Stevioside and another component in stevia, rebaudioside A, are degraded to the more toxic steviol by rat cecal flora; it is unclear whether this property is shared by humans.1 In pregnant hamsters, steviol in doses up to 0.25 g/kgBW/d had no observable effect. Very high doses of steviol (750 and 1,000 mg/kgBW/d) were highly toxic to both dams and fetuses.9 This dose caused maternal death and weight loss, with a reduction in number of live fetuses and mean fetal weight as would be expected in the face of this degree of maternal toxicity. An intermediate but still large dose of 500 mg/kgBW/d produced a more modest decrease in maternal weight gain and small decrease in mean fetal weight, also an expected association. No effects were observed at 250 mg/kgBW/d.
Conclusion
Stevia, an herbal sweetener sold as a dietary supplement, has been used as a food additive in Japan for more than 20 years. Although small amounts of stevia in foods and beverages are not harmful, potential reproductive effects of long-term use of large quantities have been identified in experimental rodent studies.

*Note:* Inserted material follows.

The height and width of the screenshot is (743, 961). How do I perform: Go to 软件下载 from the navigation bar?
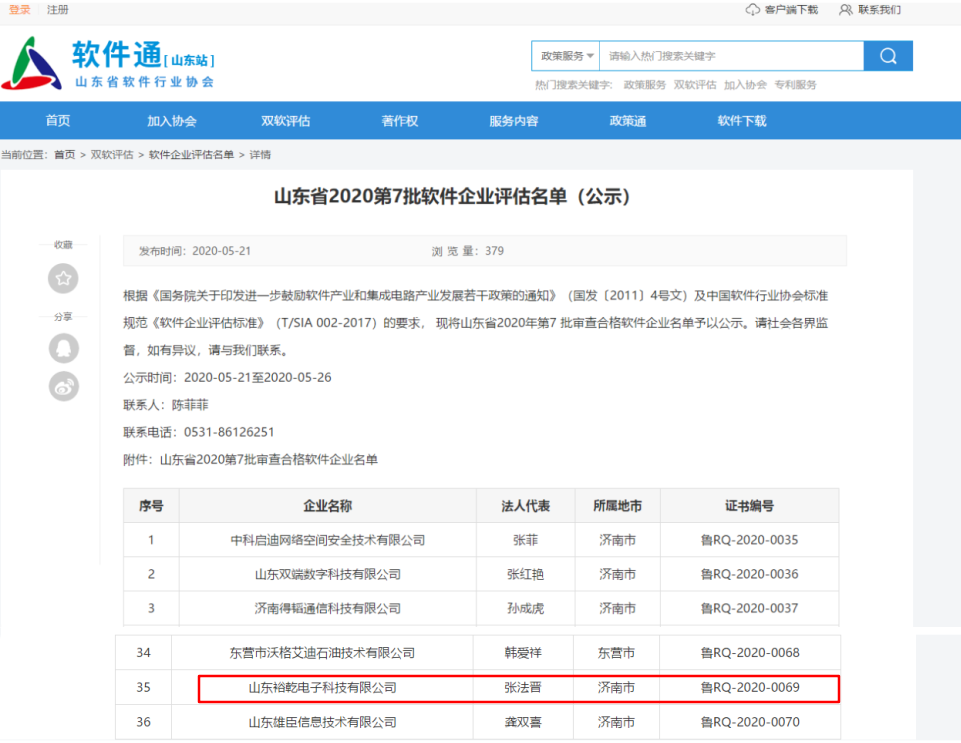pos(739,119)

These worrisome reproductive effects have prevented stevia from being adopted more widely as an artificial sweetener.
References
1. Kinghorn AD, Soejarto DD. Current status of stevioside as a sweetening agent for human use. Econ Med Plant Res 1985;1:2-44.
2. Chan P, et al. A double-blind placebo-controlled study of the effectiveness and tolerability of oral stevioside in human hypertension. Br J Clin Pharmacol 2000;50: 215-220.
3. Chan P, et al. The effect of stevioside on blood pressure and plasma catecholamines in spontaneously hypertensive rats. Life Sci 1998;63;1679-1684.
4. Curi R, et al. Effect of Stevia rebaudiana on glucose tolerance in normal adult humans. Braz J Med Biol Res 1986;19:771-774.
5. Yodyingyuad V, Bunyawong S. Effect of stevioside on growth and reproduction. Hum Reprod 1991;6: 158-165.
6. Planas GM, Kuc J. Contraceptive properties of Stevia rebaudiana. Science 1968;162:1007.
7. Portella Nunes BA, Pereira NA. Efeito de Caá-heê (Stevia rebaudiana) Bertoni sobre a fertilidade de animais experimentais. Rev Bras Farm 1988;69:46-50.
8. Melis MS. Effects of chronic administration of Stevia rebaudiana on fertility in rats. J Ethnopharmacol 1999;167:157-161.
9. Wasuntarawat C, et al. Developmental toxicity of steviol, a metabolite of stevioside, in the hamster. Drug Chem Toxicol 1998;21:207-222.